This is a reminder that the Law and Justice Interim Committee, will be meeting April 5-6, in Room 137 of the Capitol in, beginning at 8 a.m. each day.

Meeting materials, including a (pdf) revised draft agenda and preliminary committee bill drafts, have been posted to the website.

The meeting is open to the public. Public comments are welcome as indicated on the agenda. Agenda highlights include:

  • a panel on South Dakota’s 24/7 sobriety program (twice daily breath tests for DUI offenders). The panel will include Attorney General Steve Bullock, who will discuss his effort to establish a pilot 24/7 project in Lewis & Clark County.
  • a panel on Guardian Ad Litem (GAL) standards and training;
  • a progress report on the SJR 29 preservation of biological evidence working group bill draft;
  • public comment and committee discussion and action on the committee’s preliminary bill draft ideas to combat DUIs; and
  • a panel on pre-release placement of sexual offenders.

Please note that public comment, on the preliminary bill drafts for the DUI study, is structured and limited.

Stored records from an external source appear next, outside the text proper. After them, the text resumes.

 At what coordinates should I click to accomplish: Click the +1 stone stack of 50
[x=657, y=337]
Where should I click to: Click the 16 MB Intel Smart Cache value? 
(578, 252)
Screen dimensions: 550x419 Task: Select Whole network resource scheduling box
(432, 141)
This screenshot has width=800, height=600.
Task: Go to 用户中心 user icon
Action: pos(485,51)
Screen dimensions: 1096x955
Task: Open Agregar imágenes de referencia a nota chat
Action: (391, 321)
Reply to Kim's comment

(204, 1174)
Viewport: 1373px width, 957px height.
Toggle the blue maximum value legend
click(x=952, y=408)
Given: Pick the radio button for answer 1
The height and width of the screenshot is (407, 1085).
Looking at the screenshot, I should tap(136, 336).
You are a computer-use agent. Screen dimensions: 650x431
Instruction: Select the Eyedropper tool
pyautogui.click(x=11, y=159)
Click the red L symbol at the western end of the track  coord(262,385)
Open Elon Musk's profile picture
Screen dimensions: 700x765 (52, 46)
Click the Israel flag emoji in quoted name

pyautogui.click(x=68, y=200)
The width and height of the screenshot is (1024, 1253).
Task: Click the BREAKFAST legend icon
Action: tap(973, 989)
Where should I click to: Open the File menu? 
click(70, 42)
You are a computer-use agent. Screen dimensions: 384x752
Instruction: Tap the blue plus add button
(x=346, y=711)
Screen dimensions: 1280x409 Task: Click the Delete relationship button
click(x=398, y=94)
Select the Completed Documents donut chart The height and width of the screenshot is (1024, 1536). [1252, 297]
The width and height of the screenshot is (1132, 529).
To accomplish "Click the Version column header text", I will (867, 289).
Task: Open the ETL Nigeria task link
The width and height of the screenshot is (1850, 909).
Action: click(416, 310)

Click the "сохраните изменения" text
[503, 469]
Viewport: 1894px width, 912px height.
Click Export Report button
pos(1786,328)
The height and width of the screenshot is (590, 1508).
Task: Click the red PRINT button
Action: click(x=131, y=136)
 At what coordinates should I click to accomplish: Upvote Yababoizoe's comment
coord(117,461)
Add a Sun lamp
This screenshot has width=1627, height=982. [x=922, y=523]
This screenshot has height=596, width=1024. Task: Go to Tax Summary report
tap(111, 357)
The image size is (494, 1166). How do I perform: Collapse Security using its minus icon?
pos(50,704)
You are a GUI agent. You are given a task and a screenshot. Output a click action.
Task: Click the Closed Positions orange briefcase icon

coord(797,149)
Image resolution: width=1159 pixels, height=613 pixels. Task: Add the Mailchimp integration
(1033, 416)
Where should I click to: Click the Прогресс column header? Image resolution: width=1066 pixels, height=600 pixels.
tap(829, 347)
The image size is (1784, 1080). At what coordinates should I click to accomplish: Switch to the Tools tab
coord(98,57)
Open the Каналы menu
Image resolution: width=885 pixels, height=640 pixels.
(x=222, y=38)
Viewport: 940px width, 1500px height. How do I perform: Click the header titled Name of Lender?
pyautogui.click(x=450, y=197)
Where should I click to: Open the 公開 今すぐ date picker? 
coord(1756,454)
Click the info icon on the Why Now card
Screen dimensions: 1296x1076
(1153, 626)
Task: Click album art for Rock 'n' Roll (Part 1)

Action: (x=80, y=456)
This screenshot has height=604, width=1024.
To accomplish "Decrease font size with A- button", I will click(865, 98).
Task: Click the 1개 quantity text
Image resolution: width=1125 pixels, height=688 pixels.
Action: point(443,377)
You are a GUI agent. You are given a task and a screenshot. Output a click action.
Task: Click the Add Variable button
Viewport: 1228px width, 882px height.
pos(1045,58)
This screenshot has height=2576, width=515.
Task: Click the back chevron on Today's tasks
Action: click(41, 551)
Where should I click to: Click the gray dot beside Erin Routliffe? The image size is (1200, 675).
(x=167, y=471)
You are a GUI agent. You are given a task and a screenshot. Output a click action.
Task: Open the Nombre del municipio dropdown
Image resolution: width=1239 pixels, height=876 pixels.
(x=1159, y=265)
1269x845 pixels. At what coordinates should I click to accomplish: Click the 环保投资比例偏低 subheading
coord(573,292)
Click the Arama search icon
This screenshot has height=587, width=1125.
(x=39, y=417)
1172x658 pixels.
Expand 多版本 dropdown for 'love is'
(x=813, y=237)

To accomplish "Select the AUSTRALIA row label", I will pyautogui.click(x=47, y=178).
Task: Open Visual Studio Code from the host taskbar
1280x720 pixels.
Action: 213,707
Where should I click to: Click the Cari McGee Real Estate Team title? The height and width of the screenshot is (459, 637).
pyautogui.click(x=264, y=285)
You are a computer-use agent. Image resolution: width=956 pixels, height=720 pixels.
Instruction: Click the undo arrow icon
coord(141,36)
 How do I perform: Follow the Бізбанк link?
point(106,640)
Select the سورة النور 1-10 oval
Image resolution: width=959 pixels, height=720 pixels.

  • Comments on bill drafts LClj01 through LClj05 will be taken at 9:00 a.m. on Tuesday, April 6.
  • Comments on bill drafts LClj06 through LClj11 will be taken at 10:30 a.m..

Members of the public are asked to keep their comments brief, and to the point to ensure adequate time for all who wish to speak.

All written comments should identify the name of the individual, group, or agency providing the information.